§ **MATERIAL PROVIDED**
+===+

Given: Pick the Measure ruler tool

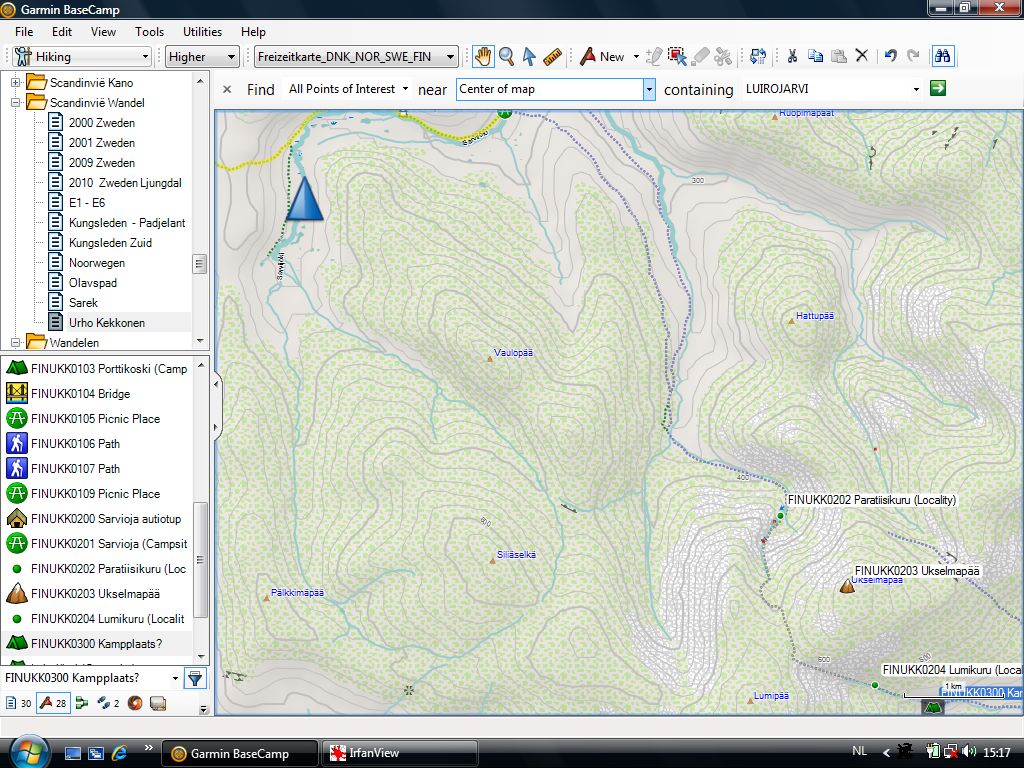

+===+

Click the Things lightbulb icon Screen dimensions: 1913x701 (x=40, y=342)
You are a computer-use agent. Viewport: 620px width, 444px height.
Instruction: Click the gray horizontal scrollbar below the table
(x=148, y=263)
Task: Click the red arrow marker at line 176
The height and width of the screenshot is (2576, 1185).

+===+

§ **TASK ITEM**
Once you have found every line in the listing that holds the string "height", copy each of them.

§ **RESPONSE**
You are a computer-use agent. Viewport: 620px width, 444px height.
The height and width of the screenshot is (2576, 1185).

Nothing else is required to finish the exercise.